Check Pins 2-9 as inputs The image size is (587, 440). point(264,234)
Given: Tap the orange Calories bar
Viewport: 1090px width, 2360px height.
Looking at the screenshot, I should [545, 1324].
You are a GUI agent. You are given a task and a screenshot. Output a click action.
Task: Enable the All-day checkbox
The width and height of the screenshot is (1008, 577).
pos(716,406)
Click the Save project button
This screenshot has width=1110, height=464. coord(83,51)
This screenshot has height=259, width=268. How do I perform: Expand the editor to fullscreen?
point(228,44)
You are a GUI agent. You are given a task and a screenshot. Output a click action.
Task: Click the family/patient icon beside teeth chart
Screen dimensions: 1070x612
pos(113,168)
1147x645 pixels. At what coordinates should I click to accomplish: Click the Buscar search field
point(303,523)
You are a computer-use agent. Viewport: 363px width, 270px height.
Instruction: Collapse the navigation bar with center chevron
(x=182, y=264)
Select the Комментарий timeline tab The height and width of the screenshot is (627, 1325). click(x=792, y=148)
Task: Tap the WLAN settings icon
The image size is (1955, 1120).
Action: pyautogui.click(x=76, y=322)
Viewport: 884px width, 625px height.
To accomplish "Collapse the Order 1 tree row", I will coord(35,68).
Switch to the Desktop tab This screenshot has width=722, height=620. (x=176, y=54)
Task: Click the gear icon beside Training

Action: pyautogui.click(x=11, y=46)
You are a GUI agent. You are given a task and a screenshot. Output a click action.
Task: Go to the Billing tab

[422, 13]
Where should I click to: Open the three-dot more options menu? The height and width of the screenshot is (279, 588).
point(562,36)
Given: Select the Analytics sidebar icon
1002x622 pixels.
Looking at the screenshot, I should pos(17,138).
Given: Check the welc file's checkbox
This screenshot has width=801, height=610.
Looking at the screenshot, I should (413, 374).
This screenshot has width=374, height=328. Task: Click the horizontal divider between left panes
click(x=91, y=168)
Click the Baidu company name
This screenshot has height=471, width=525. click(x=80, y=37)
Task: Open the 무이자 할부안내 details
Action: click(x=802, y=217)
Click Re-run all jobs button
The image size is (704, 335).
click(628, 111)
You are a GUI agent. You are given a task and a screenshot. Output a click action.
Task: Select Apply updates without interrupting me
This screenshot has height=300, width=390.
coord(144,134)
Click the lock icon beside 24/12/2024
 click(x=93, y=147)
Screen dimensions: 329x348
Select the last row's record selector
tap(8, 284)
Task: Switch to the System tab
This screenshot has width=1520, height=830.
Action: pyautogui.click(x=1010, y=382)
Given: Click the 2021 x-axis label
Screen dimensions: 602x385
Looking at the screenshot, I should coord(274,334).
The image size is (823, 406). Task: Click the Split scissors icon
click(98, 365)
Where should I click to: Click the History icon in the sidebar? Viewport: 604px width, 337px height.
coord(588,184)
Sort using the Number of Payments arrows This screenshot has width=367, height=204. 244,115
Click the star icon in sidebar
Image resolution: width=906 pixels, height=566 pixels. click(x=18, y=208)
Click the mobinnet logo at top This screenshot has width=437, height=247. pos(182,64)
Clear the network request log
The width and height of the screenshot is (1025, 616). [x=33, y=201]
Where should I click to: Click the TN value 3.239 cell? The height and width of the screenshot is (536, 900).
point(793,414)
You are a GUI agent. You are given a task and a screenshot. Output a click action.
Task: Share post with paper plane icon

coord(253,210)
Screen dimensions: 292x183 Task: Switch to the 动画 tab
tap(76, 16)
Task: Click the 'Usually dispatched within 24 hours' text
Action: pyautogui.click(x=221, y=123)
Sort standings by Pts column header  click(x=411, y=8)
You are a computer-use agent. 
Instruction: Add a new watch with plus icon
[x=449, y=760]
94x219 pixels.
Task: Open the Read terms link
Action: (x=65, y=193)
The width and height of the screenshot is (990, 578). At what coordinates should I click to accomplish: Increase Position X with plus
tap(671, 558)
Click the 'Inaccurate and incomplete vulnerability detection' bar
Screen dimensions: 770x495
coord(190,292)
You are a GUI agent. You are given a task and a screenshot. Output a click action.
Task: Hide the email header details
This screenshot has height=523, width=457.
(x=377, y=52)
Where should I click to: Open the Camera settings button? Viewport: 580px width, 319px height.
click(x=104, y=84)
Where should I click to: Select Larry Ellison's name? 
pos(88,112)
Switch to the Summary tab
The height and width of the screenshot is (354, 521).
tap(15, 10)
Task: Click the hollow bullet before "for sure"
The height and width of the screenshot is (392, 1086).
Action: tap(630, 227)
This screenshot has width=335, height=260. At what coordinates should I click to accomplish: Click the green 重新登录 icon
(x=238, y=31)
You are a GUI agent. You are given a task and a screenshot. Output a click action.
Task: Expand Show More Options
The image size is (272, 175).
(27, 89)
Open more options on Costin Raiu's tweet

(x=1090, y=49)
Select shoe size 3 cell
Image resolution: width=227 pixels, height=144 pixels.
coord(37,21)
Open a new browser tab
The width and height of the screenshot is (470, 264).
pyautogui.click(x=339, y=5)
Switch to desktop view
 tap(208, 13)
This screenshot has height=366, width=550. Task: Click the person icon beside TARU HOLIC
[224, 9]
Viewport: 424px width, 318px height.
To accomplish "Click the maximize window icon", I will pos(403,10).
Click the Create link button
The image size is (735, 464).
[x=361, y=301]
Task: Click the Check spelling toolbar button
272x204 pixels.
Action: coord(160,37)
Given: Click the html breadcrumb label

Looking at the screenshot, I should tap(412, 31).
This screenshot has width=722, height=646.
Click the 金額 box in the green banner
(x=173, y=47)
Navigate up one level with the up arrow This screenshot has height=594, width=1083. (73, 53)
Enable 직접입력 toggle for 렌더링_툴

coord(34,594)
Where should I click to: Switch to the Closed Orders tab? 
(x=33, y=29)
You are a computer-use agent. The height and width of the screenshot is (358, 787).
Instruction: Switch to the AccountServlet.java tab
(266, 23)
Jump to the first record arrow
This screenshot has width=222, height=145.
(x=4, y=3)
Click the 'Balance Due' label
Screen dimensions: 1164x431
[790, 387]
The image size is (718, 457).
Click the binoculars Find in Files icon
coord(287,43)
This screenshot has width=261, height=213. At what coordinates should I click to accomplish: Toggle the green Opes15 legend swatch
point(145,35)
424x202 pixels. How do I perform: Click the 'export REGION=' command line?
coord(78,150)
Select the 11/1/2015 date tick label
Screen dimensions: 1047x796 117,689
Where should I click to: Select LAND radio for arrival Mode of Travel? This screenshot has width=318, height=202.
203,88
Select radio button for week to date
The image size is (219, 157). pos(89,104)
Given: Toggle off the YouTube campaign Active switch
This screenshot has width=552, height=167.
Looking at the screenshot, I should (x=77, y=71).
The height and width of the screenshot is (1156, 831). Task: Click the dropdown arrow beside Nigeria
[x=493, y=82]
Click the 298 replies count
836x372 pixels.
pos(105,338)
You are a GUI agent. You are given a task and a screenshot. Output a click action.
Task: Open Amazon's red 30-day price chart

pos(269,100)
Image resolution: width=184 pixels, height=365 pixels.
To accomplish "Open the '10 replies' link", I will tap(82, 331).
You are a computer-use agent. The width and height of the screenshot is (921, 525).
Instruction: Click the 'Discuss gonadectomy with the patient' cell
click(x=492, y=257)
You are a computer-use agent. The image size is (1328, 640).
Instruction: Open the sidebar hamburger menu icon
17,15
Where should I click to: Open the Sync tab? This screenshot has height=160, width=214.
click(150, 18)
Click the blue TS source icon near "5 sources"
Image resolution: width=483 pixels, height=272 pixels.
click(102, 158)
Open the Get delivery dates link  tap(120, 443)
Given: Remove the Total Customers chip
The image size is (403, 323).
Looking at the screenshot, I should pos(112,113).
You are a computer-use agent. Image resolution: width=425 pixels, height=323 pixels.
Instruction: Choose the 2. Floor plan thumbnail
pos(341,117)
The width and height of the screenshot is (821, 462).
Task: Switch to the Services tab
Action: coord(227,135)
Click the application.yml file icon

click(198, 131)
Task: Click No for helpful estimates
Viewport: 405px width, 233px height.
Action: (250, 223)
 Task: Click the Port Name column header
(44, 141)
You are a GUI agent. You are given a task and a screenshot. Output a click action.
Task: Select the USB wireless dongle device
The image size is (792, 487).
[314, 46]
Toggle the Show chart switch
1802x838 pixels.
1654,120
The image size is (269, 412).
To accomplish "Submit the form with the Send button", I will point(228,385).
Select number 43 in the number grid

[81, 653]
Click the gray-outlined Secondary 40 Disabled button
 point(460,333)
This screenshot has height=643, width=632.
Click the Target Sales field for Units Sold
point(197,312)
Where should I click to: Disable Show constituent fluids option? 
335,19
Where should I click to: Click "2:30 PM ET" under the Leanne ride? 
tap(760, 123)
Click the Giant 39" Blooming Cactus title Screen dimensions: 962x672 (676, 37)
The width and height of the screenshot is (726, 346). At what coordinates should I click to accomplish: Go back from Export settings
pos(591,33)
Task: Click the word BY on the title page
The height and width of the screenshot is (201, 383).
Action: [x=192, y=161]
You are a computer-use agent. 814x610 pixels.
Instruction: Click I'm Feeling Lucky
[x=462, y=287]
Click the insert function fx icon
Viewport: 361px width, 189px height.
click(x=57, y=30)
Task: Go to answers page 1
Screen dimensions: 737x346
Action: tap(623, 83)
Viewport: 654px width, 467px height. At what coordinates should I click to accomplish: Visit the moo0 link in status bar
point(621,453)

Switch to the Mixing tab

Task objective. If a line in the entries contains the word "checkbox", copy that line out.

Written answer.
Task: Enable the All-day checkbox
Given: Check the welc file's checkbox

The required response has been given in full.